The Lafayette has mentioned Quaaludes three times, all between April and December 1993.
Punk rock: College kids were probably the first group of Americans to warm to punk rock. And they’re still listening to it today, in different guises (pop-punk, anybody?)
The race to get punk rock into print was a close one. It was won by The Brown and White with scarcely three weeks to spare.
Lehigh’s paper ran a review of a local punk concert on Oct. 4, 1977, while The Lafayette mentioned the term in a disparaging review of a Stranglers album on Oct. 21.
Condom: College kids hook up; everyone knows that. Condoms can also be a controversial topic on college campuses, when the student health dispensary either provides or refuses to provide them.
So which was the first paper to call a French letter by its real name in print?
Well, The Brown and White ran an advertisement for mail-order birth control as early as Feb. 5, 1971. Almost exactly two years later, the first reference to a condom in staff-written copy appeared, in a story claiming that “Many Women Remain Ignorant of Information on Birth Control.”
Lafayette women apparently remained ignorant for another 15 years: The first reference to a condom in The Lafayette appeared in the issue of April 17, 1987.
Michael Stipe: Few bands were as synonymous with college radio in the ’80s and early ’90s as R.E.M., and frontman Michael Stipe was the most visible member of the band.
I thought a search for R.E.M. might be difficult and time-consuming — for instance, what if the writer spelled it REM? — so I decided to search for the singer instead. Certainly, any reference to Michael Stipe would have to occur in the context of intelligent staff-written copy.
As with the Velvet Underground, The Lafayette was in the vanguard, mentioning Stipe in an October 1985 review of Fables of the Reconstruction. The Brown and White wouldn’t mention the singer until October 1994, in a review of Monster.
Kurt Cobain: When I was in college in the first half of the ’90s, no band was bigger on the college scene than Nirvana. Everyone knew Nevermind song for song. If you didn’t own it, your roommate did.
I found it rather surprising that neither paper mentioned Cobain until after he killed himself. The Lafayette mentioned him in passing in a nonsensical column in its April 15, 1994, issue, while a letter to the editor in The Brown and White of April 22 included his name.
I’d call that a draw, and not an especially impressive one.

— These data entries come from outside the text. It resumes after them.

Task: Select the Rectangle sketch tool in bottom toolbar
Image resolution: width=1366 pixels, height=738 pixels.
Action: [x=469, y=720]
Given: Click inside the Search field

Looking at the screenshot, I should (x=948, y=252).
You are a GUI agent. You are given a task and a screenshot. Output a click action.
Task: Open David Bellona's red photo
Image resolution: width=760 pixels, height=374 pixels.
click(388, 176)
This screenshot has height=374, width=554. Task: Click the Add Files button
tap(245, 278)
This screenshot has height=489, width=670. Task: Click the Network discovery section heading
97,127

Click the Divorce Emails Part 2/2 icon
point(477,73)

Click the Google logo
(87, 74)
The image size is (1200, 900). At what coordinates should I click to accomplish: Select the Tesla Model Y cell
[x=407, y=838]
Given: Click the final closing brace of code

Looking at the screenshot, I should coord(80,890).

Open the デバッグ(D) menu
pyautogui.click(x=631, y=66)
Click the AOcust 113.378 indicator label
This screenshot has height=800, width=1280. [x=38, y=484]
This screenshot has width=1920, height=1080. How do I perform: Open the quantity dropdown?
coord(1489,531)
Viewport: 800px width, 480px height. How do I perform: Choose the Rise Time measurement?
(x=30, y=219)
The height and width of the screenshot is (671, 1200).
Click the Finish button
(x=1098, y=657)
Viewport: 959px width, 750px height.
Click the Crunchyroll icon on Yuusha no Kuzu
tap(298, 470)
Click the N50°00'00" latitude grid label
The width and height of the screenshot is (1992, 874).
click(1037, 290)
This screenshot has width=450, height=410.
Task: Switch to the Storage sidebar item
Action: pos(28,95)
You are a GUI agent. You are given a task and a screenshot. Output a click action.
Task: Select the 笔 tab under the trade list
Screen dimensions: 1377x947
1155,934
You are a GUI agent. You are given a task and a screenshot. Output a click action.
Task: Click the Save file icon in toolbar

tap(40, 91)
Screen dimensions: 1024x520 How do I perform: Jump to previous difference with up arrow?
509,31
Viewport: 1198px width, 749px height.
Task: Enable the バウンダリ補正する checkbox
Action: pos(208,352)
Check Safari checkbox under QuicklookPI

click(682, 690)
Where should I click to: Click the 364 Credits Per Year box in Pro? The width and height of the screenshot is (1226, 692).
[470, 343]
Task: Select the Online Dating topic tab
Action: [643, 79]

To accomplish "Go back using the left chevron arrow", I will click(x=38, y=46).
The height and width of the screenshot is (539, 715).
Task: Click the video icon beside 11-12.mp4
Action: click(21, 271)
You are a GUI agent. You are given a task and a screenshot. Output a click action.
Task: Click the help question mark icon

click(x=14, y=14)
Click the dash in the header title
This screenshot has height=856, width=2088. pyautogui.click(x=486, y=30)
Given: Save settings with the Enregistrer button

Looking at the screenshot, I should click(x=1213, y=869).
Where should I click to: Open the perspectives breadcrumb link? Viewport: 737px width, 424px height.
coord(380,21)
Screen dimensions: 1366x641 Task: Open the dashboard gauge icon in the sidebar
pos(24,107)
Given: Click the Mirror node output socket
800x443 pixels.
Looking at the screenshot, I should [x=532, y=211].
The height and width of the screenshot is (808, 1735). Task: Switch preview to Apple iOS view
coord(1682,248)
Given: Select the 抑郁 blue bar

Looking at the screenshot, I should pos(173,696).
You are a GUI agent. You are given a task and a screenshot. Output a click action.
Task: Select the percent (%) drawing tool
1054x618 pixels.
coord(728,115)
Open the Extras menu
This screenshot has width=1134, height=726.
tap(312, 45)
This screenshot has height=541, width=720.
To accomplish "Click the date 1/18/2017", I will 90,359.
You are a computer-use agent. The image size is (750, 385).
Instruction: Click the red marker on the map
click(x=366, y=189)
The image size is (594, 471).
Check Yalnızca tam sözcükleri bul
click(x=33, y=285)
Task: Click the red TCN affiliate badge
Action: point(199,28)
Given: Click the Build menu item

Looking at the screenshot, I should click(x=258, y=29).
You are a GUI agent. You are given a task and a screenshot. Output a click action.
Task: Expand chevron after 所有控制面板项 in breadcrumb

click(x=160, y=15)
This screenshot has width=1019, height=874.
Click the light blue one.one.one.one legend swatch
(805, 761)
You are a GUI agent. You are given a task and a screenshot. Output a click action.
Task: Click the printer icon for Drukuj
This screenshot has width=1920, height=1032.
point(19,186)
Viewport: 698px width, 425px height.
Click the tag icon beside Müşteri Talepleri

Fuck: No, this isn’t a uniquely youth-oriented term. But college kids tend toward salty informality, especially after a couple beers. And God knows they like to test limits. So I figured I’d search for one of the seven dirty words and see where it showed up first.
(We won’t count a mention of “Fuck ’32” in a track meet summary in The Brown and White from April 1929. Presumably that was actually the guy’s last name, or a misprint of same.)
Once again The Brown and White led the way, running a police blotter item in November 1982 in which a luckless Sig Ep said someone threatened to “fuck up his car.”
Nine years later, The Lafayette dropped its first F-bomb, in a May 3, 1991, column by Frank Puskas.
The final verdict? Over the years, The Brown and White seems a touch more cutting-edge than The Lafayette — though the Easton paper seems to have an advantage where music is concerned.